PAGE EXTRACT –
## begin

# IMT exchanging driving license



## Justin123 (Nov 30, 2020)

I just emailed IMT with my documents to exchange my UK license and got an automated acknowledgement. Has anyone else changed their driving license this way? Does the email route actually work or should I be physically going to an IMT office??


----------



## Dr Gillis (Dec 4, 2020)

Hi Yes it does. My husband and I started the process a few weeks ago and he has an appointment today. Good luck,



Justin123 said:


> I just emailed IMT with my documents to exchange my UK license and got an automated acknowledgement. Has anyone else changed their driving license this way? Does the email route actually work or should I be physically going to an IMT office??


----------



## RainbowMan (May 30, 2018)

Justin123 said:


> I just emailed IMT with my documents to exchange my UK license and got an automated acknowledgement. Has anyone else changed their driving license this way? Does the email route actually work or should I be physically going to an IMT office??

## end

GIVEN TASK 1 –
In the thread on exchanging a driving license with IMT, what did Justin123 get back after emailing the documents?
GIVEN TASK 2 –
Carry on the IMT driving license thread from its last post.
The lines after this thread have nothing to do with it.

MATERIAL –
## begin

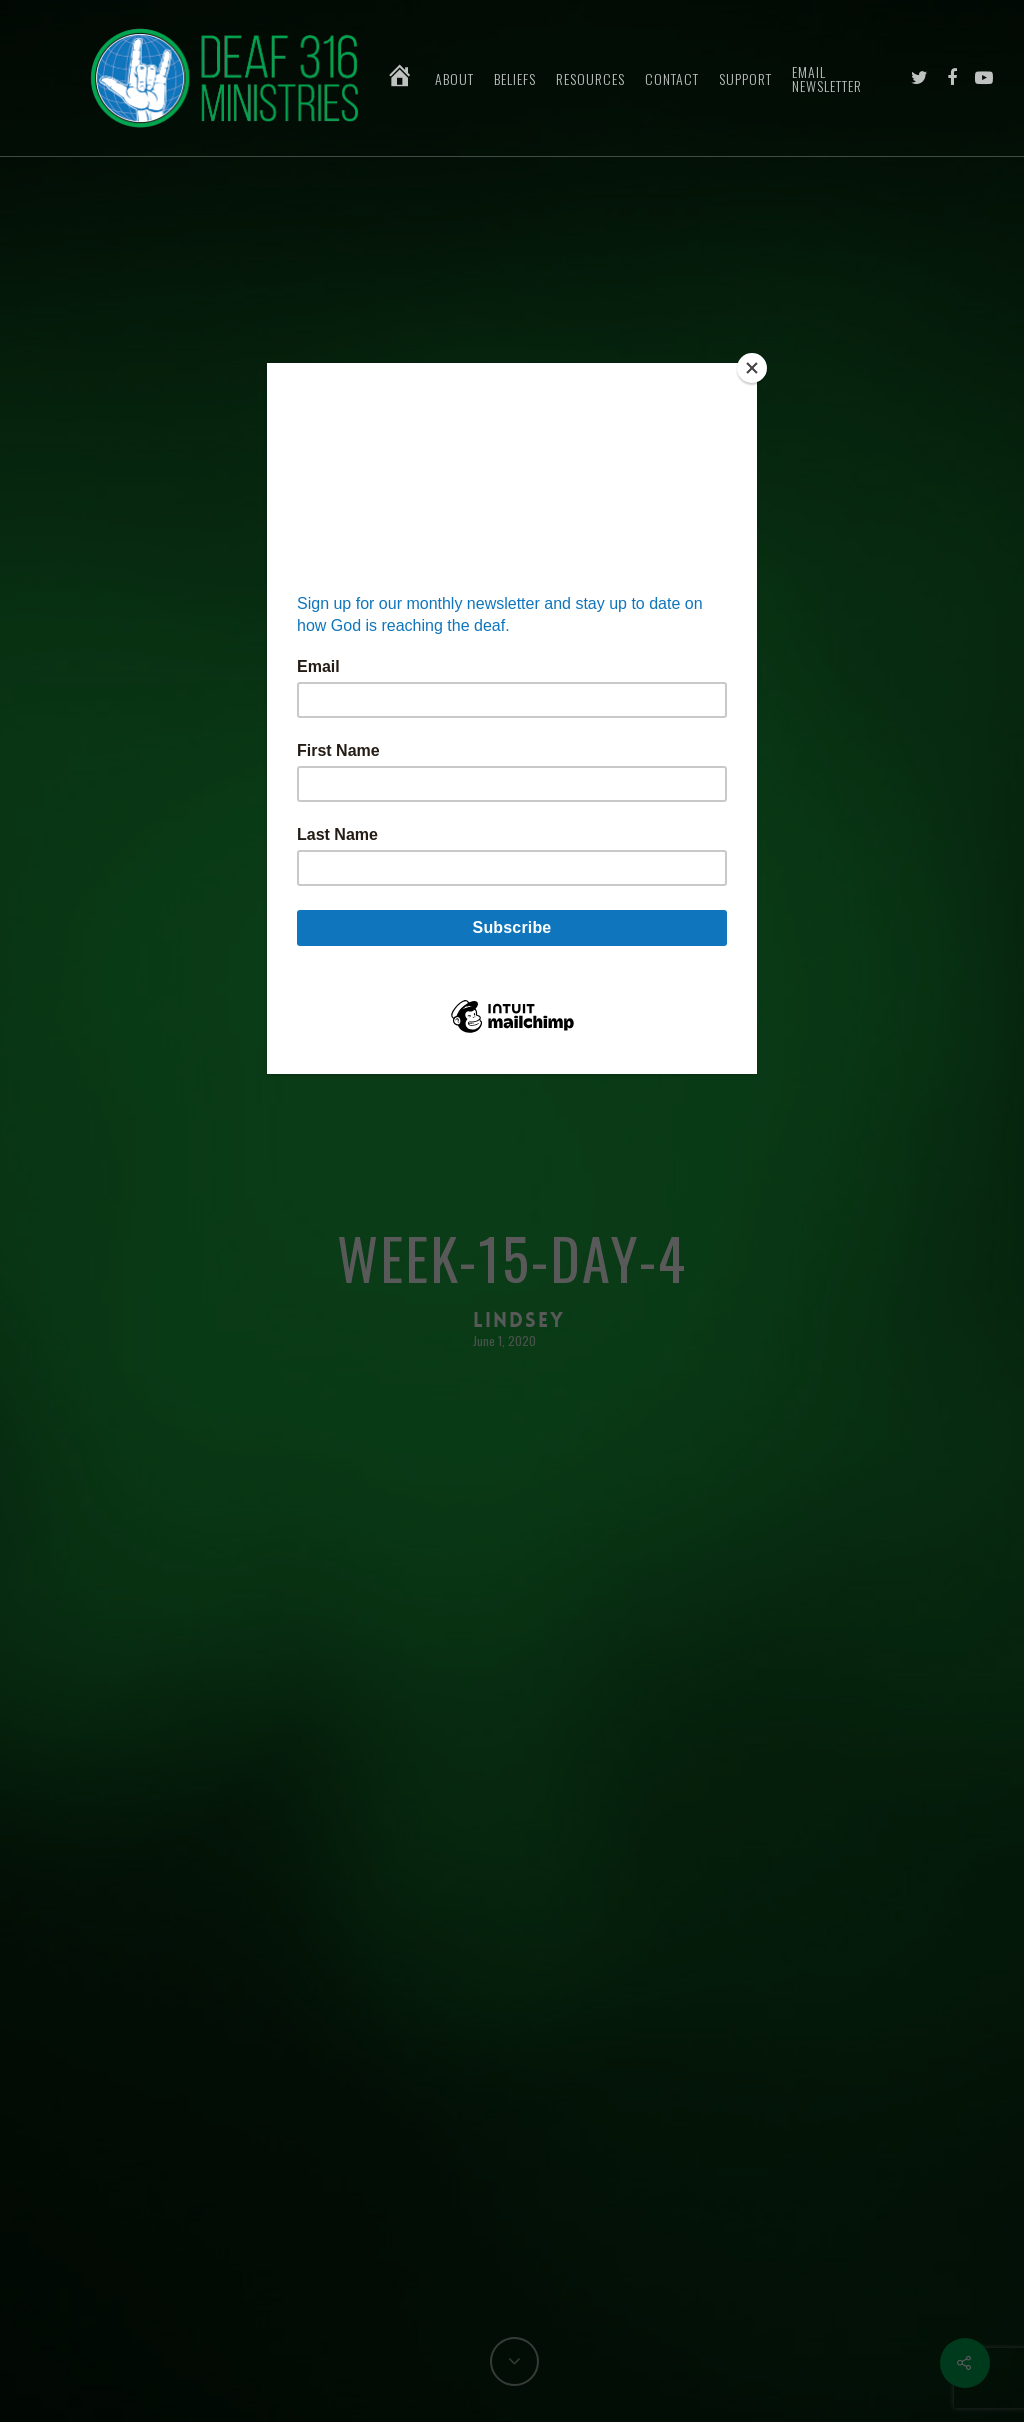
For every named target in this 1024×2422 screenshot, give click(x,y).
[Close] (752, 368)
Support (745, 79)
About (454, 79)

## end

RESPONSE 1 –
An automated acknowledgement.

RESPONSE 2 –
Yes I have completed the online process. I started 1st Oct and 2 weeks later a request came for the €30 which I paid via my Pt bank account. About another 2 weeks later I was given an appointment for the biometrics at Faro IMT, 2 more weeks the temp licence came through the post with a request to send my actual UK licence to Porto then 2 weeks later I received my new plastic licence recorded delivery mail. Less than 8 weeks in total. Not everybody is having the same experience mind.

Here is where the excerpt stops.